We've been moving boxes from room to room (and sometimes back) for more than a week now. While progress is being made, the boxes are also feeling familiar and almost sculptural. More of an artist's statement, really, about transition. Or that is becoming my approach.
So George and I decided on Saturday evening that we should venture out to the local antique stores to postpone further unpacking and search for bathroom cabinetry and an armoire. I've been admiring a beautifully purposed store adjacent to my bank with odd enough hours that I hadn't yet caught it open. We started there. Three huge showrooms later, we aimed for the door, loaded with ideas. We were caught by Donna, the self-proclaimed resident know-it-all. After thirty minutes of interview-style questioning, she handed me her card and told me to call if I have questions about the town or where to find anything. She wrote her personal cell phone number on the back.
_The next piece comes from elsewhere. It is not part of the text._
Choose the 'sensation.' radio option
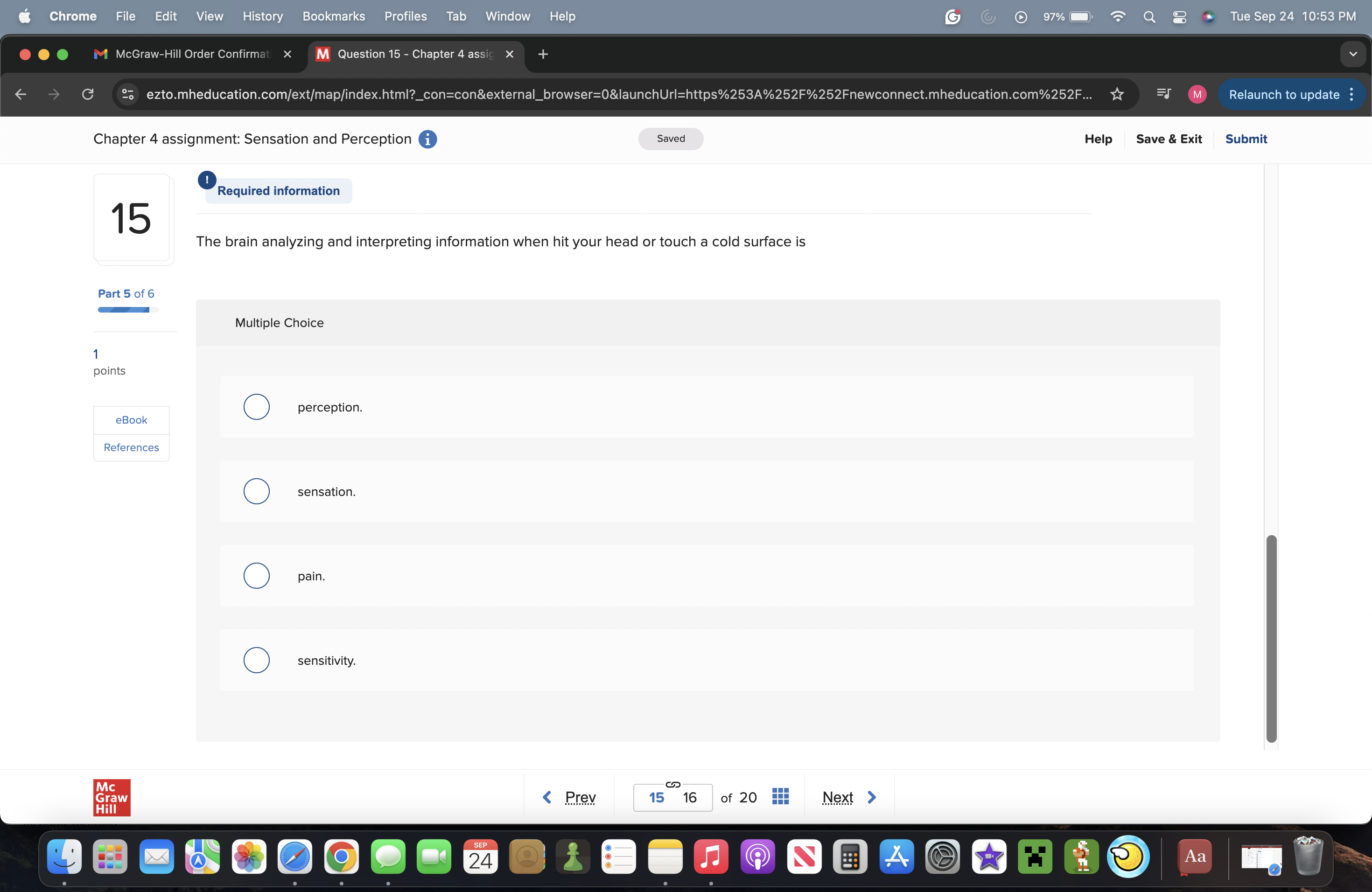[x=257, y=492]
Next, we walked across the square to the Sister's Antiques on the corner, a one-room store with only fully restored pieces. The store is owned by three sisters. (I questioned the punctuation in their name, but I am nerdy like that.) The sister we met, whose name I regrettably forgot, trekked in three times a week from Overland Park, a suburb of Kansas City, to mind the store on her days. Turns out she and her siblings grew up in Garnett, but now she has grandchildren in KC and can't move away from them back to her hometown. While the sister shared her own stories, she also wrangled out of us where we grew up and came from and did for a living, how we liked Garnett so far and our house and the shopping, and then invited me to come drink coffee at the shop in the mornings with, apparently, half the town's business people.
I gave up on the antiques, and we rented a movie (Charlie Bartlett) from a surprisingly well-stocked company on the square. Then we ordered Pizza Hut and spent the night in hiding.
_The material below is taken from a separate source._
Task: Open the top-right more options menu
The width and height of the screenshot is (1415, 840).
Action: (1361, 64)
Late Sunday afternoon, I took Ziti for a walk to return our DVD while George started on the lawn work. We walked all over town, peeking in store windows and empty buildings. Everything is closed on Sundays, so it's safe. When I returned, only 45 minutes later, George had already met two neighbors and a sweet senior who asked to pet the dog and told him who owned each house on the block. As I was catching up on his stories, the neighbor across the street hailed us with "I'm not sure anyone who's lived in that house ever knew how to use a weed whacker" and invited himself over. He had photos of the house being moved, which confirmed that it was only moved 1.5 blocks, not the five everyone kept saying. He said he helped and that the house weighed more than 4 tons and it took two guys ten days to clean out the junk of the old lady who owned it previously. Apparently, she packed floor to ceiling and just backed out of the rooms. Yikes.
Today the cable guy came, with his too-short ladder, to install our dish atop the house. He looks super familiar but I don't know why. He didn't ask where we moved from. He specifically referred to the fact that this house would probably cost three times as much in Denver.
I need to get a few groceries today and feel like driving to Kansas City to buy them anonymously.